When I start singing, I tend to follow a series of notes and rhythms, unplanned and without any known destination or even way of travel. I used to sing to my daughters when they were babies, making up melodies as I held them and bounced through the room to help them fall asleep. These melodies, sung every night for many months, eventually repeated themselves and became recognizable and remembered lullabies.
Thinking about this, I wondered: what notes, out of the 7 in the scale, their octaves, sharps and flats, are the ones I end up singing? Which ones come to me? Towards which keys do I gravitate?
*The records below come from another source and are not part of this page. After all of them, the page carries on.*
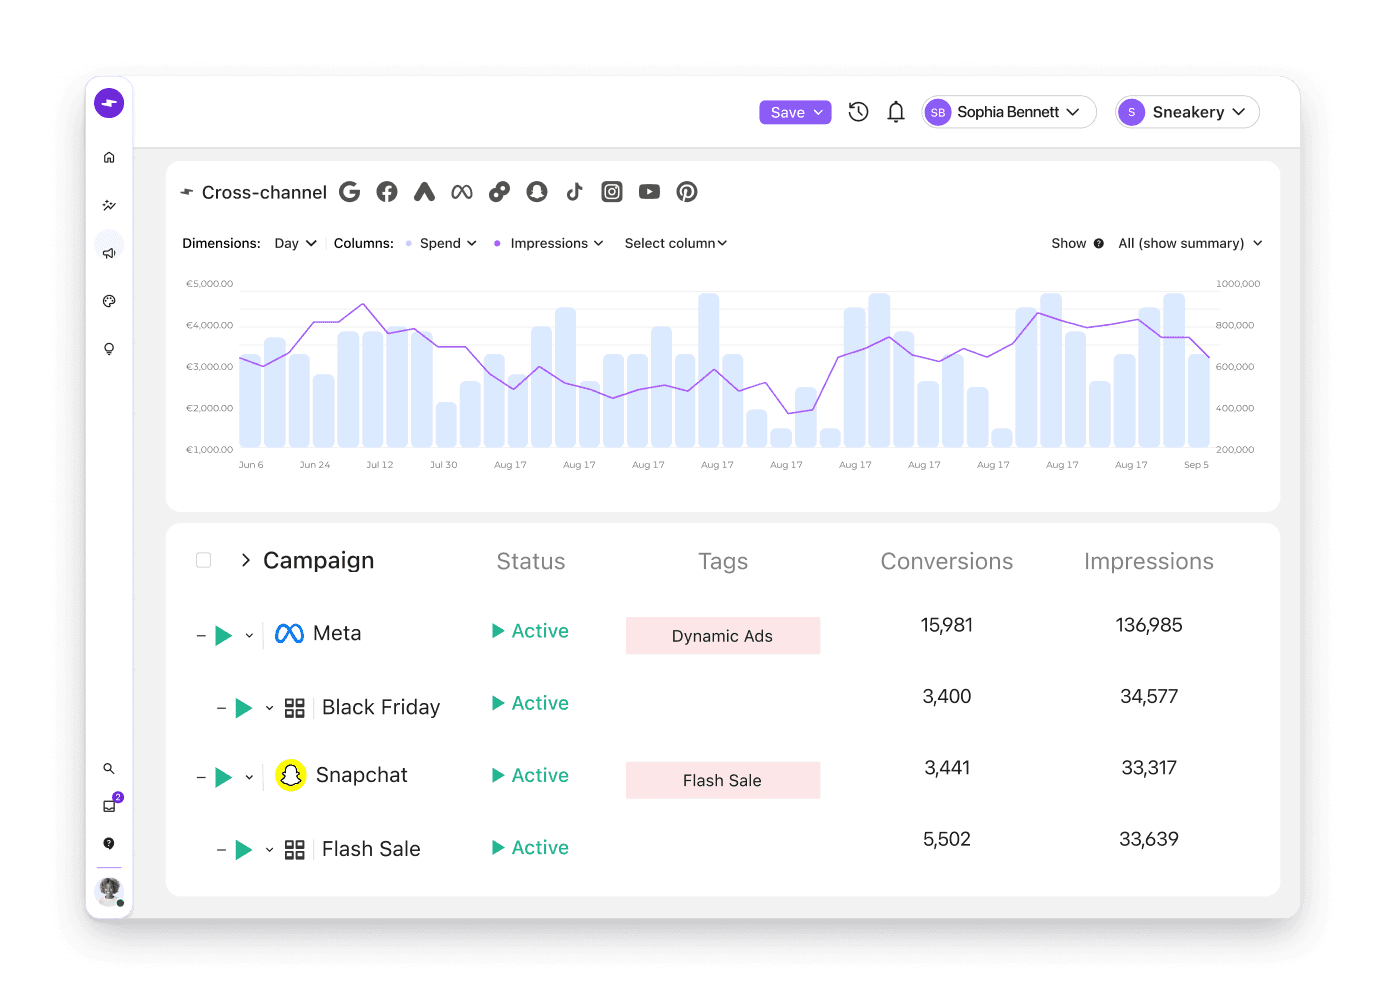Open the Day dimension dropdown
The width and height of the screenshot is (1385, 994).
pos(295,243)
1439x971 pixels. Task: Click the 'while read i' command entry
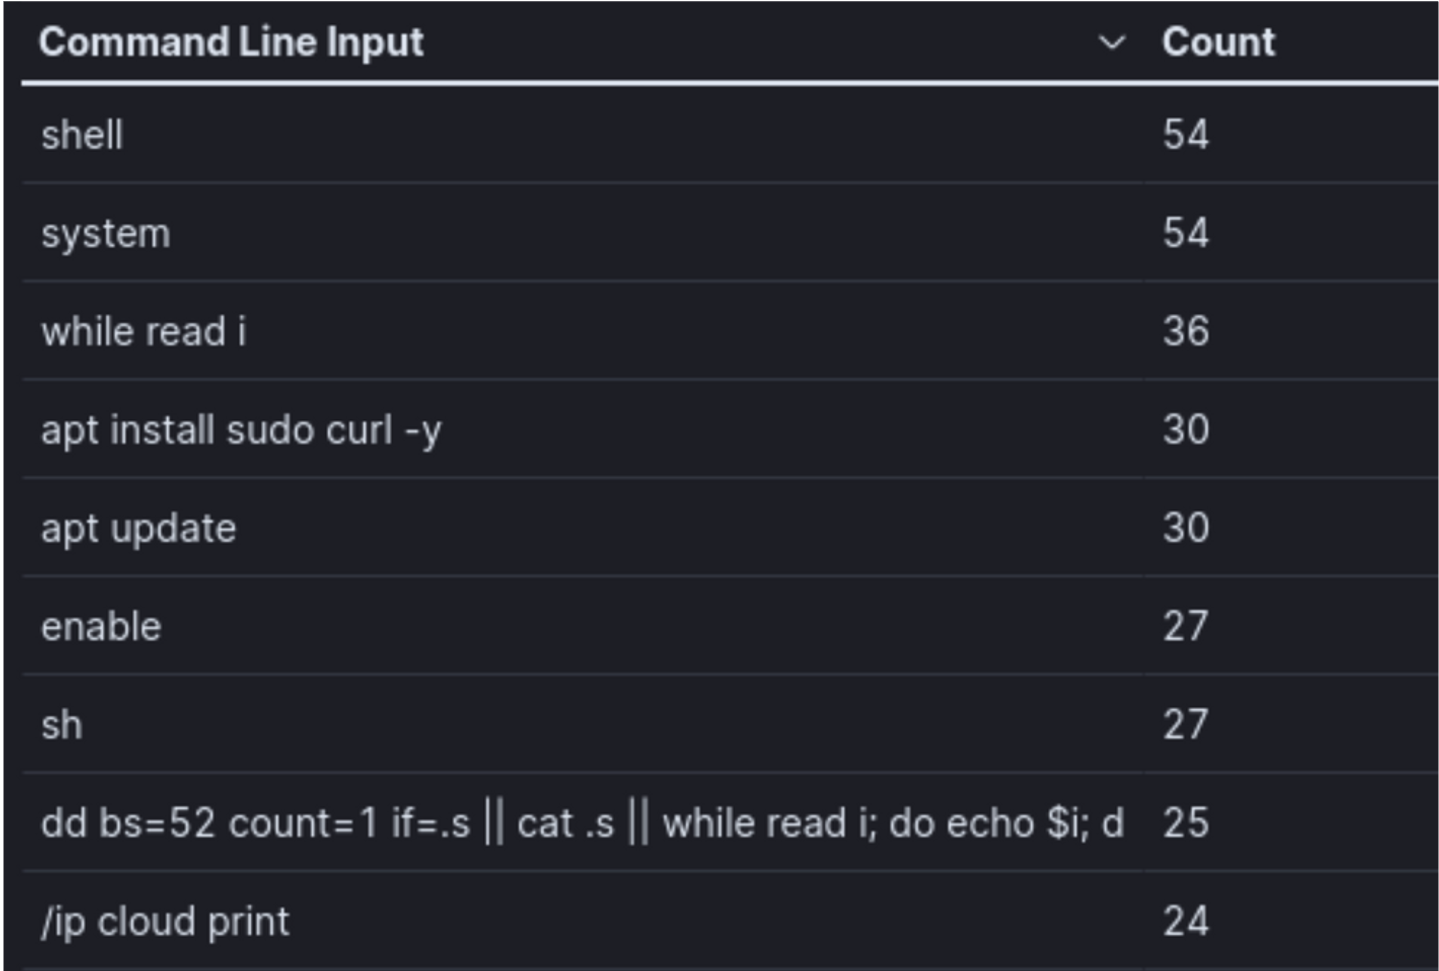click(x=143, y=331)
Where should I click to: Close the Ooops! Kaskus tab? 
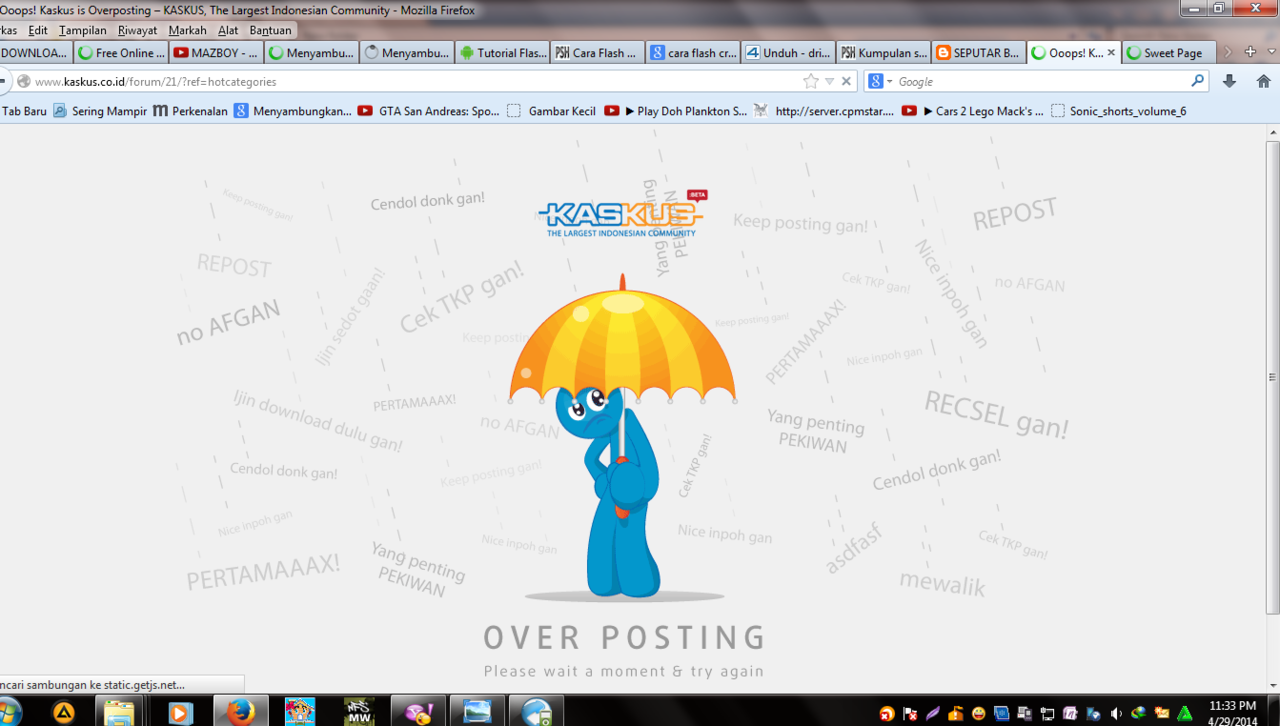point(1111,53)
What frequencies are most natural to my voice?
Also - when I begin to sing, are these songs really new, or have I been adapting and altering patterns of pitches my entire life, to which there is a rooted song or songs that are as much a part of me as my arms or legs, my vocal cords...? What melodies belong to me, to my anatomy and my history? Am I returning to them when I sing; what notes or keys feel familiar?
I began these recordings as I often begin singing - I just start without a plan or idea, and melodies eventually arrive. I don't remember if I have sung these combinations of tones and rhythms before, but it's possible I have; they feel familiar to me.
In editing them, I was interested in the space I could create for the vocals; reverberating, echoing spaces that drag out time endlessly and unpredictably. Playing with these effects led me to, (in Nostalgie 1) layer the 5 vocals in a way that followed and supported the original melody, while pulling out the distortion in them; and (in Nostalgie 2), to edit out and copy the reverberations themselves, independent of the original tones. In this instance, rhythms emerged that continued to echo and ring, seeming to enter into me as I re/listened to them.
I used the reverb effects in Reaper, which are only one aspect of a wider spectrum. To continue, I will look at the possibilities of convolution reverb and how I might be able to record the reverberation of a space I choose. How might the reverberations of a cave, a dense forest, a body surrounded by water, sound, and what might that do to the vocals themselves, the development of songs, as well as to the listener's imagination of the (unseen) body singing?